Yongusil 12: “War of Words” at Leiden University: Lines of Flight in North Korean Narratology
Yongusil 12: “War of Words” at Leiden University: Lines of flight in North Korean narratology
by Robert Winstanley-Chesters
The Korean Peninsula’s landmass has served as the ground and locale for many an adventurer and traveller since its unfortunate and brutal opening by the forces of modernity, institutional decay and the Japanese empire. The great Victorian “lady adventurer” Isabella Bird-Bishop, for example, in her travels through the Orient and “Turkestan” found great pleasure in travailing within the northern Taebaek mountain range (brilliantly recounted recently by Tess Morris-Suzuki in To The Diamond Mountains), even as she was disappointed with the forest denudation of the hills surrounding Seoul. Looking north of Korea — the even more wild and distant space of Manchuria — is writ a different category of adventure narrative for the historian, the political scientist and the current Korean analyst.

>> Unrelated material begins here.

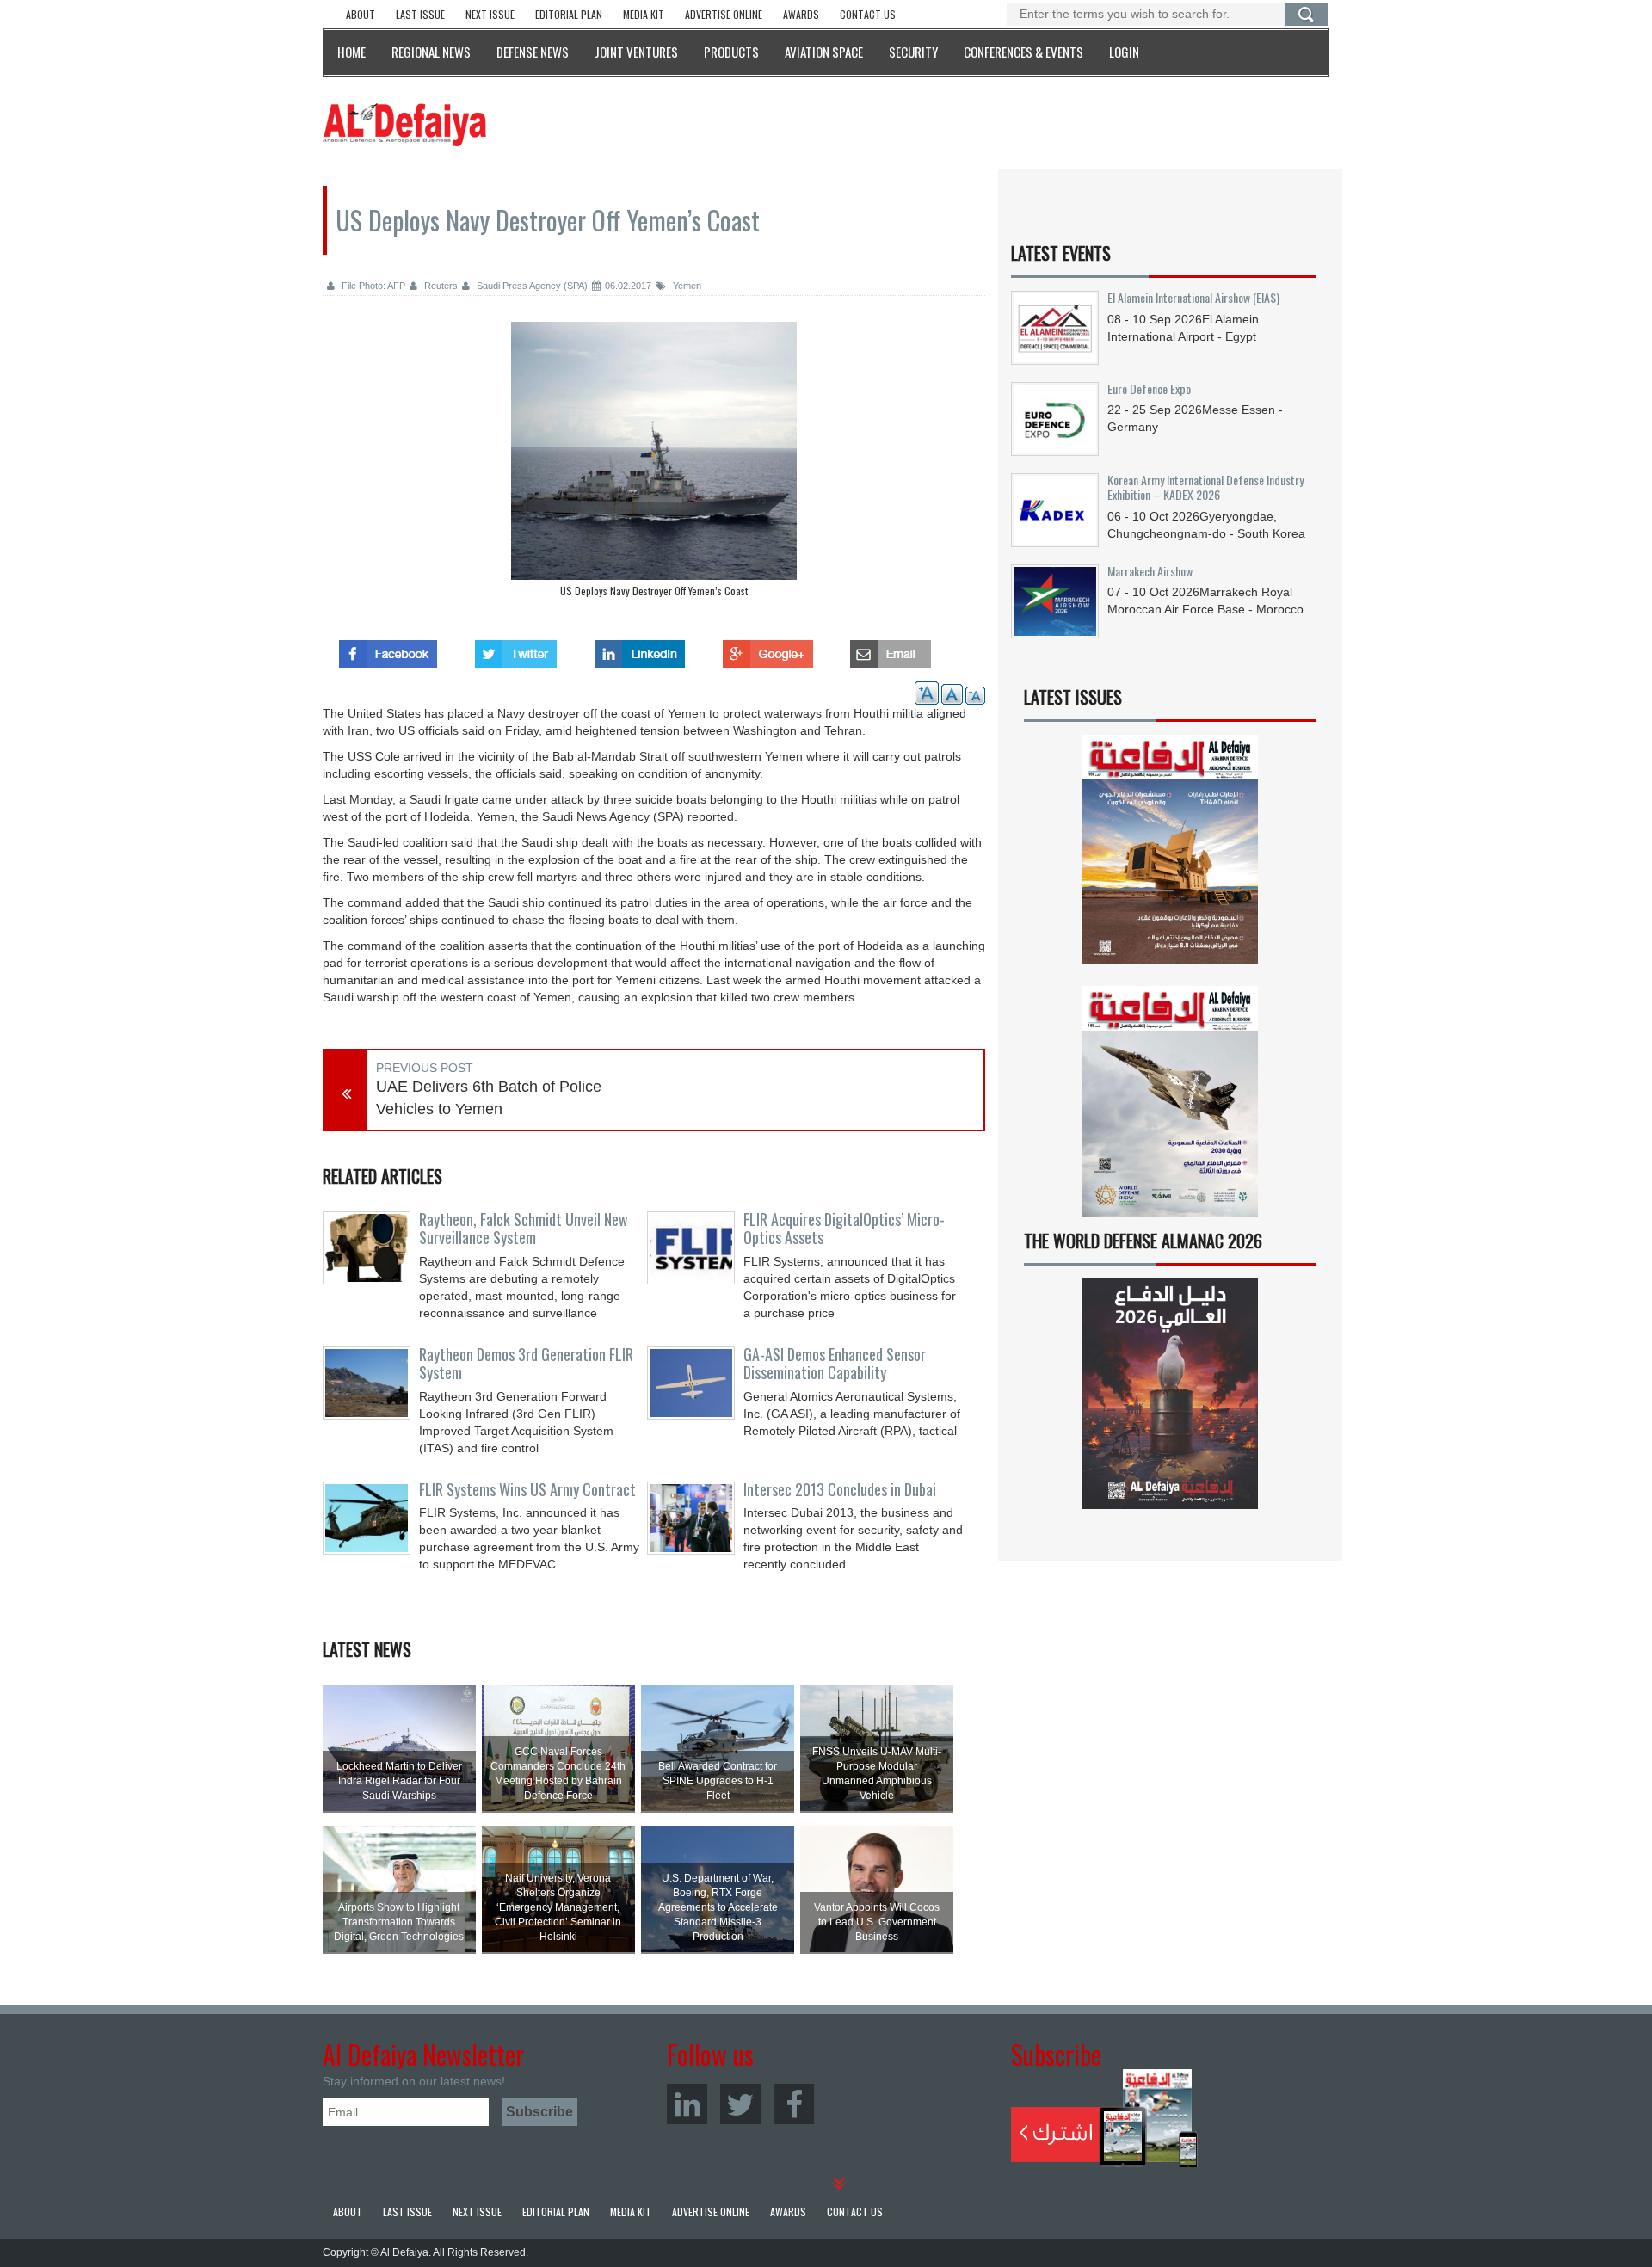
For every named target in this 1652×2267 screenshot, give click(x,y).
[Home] (404, 124)
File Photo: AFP (372, 285)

Visitors to Manchuria may remark upon the gritty frontier ethos of the place, just as Isabella Bird-Bishop wrote extensively on “brigandage” there. Would Bird-Bishop equally have categorized the North Korean leaders (participants in the adventurous and escapading category to which we now refer) similarly as brigands, but of a political type? The narratives, narratology and historicity focused upon the person of Kim Il-sung and the accompanying participants of the United North East Anti-Japanese army are of course subject to contestation and dispute. Even the physical space of their campaigns are questioned, importance being given to which side of the Amur River their struggles occupied among many other aspects. What cannot really be disputed, however, is the importance of the forests of Manchuria and the diffuse, transient nature of national identity or sovereignty possessed of that region to the narratives and struggle, forging and rebellion within North Korea’s narrative of national formation and legitimacy. It is in Manchuria that North Korean and Kimist legitimacy is first actualised and draws its’ first invigorating blood of authority. Fighting the force of the Japanese Empire on Manchurian territory, therefore, is not for the North’s narrative a fact of historical expediency — in that it was the only space available for the denuded forces of Korean resistance movements to actually fight in, and more than a proxy geography — but is far more akin to fighting in and for Korea itself/herself.

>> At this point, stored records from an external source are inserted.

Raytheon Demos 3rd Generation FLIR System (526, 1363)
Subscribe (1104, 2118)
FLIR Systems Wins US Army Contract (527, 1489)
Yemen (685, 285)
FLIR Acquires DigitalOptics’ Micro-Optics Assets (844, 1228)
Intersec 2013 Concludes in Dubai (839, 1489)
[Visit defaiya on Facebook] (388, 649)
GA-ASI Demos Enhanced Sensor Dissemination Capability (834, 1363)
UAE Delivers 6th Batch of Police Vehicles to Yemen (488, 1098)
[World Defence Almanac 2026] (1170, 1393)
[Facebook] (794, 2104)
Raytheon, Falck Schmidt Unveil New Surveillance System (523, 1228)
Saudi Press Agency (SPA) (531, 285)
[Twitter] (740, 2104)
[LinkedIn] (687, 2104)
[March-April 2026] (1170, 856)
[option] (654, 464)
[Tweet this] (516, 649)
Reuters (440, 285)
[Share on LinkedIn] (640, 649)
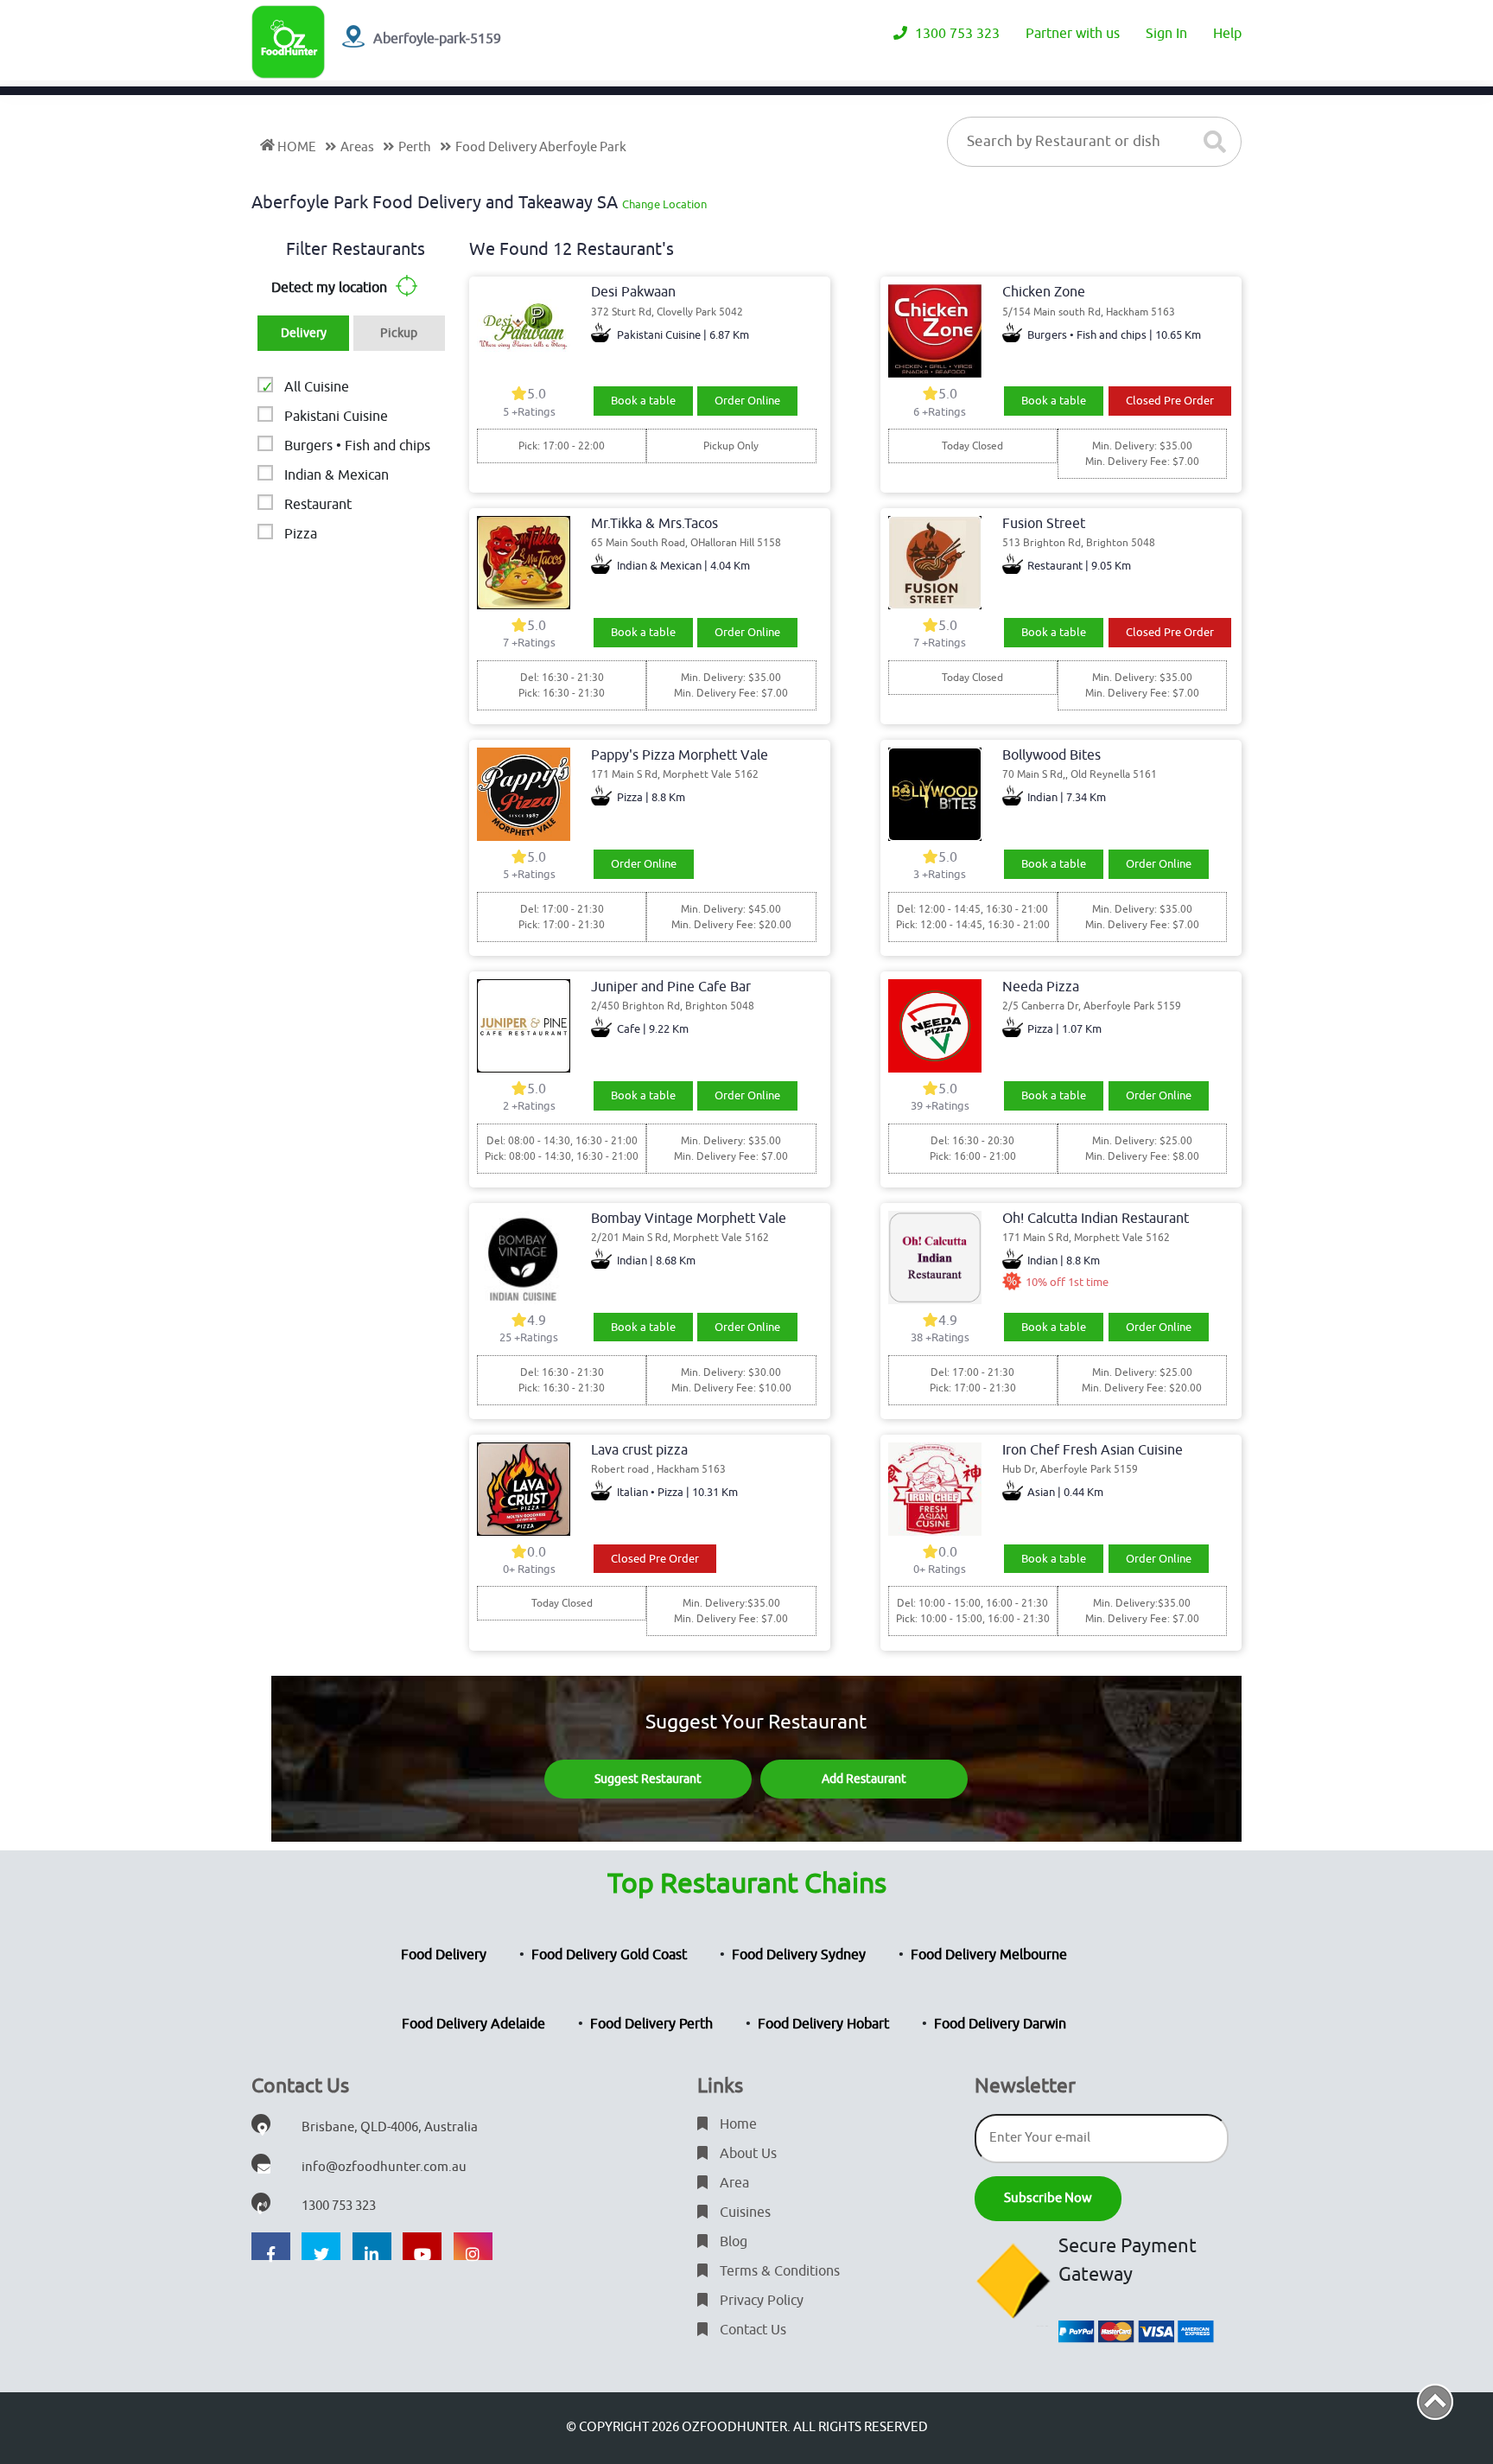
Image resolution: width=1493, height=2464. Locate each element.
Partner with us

Professor Remco Breuker and University of Leiden’s Institute of Area Studies recently announced project; “A War of Words: What Ancient Manchurian History Does to Korea and China Today.” This project, funded by the European Research Council, will foreground “ancient Manchurian history and its politico-socio-cultural manifestations in the present,” and investigate the nature of the constant transfer between the contemporary and the historical in North Korea’s presentation of authentic Manchurian space. This is a significant undertaking, as we can daily chart the impact in North Korea of this externalising of national foundational mythology and mythos. North Korea has, until perhaps very recently, been a space in which historical and cultural time has been flattened, where historical and contemporary figures and events exist simultaneously, where the internalization of the external, this geist of pre-Liberation Manchuria still exists, where its extant revolutionary heritage is commonplace and everyday. Ultimately the work of Professor Breuker and his team (including a post doctoral fellow and four PhD students), we hope, will have the potential to both weave and unwind these narratives and historical flows, perhaps to generate or rediscover alternative strands and lines of flight for the Manchuria of North Korea’s historical imagination.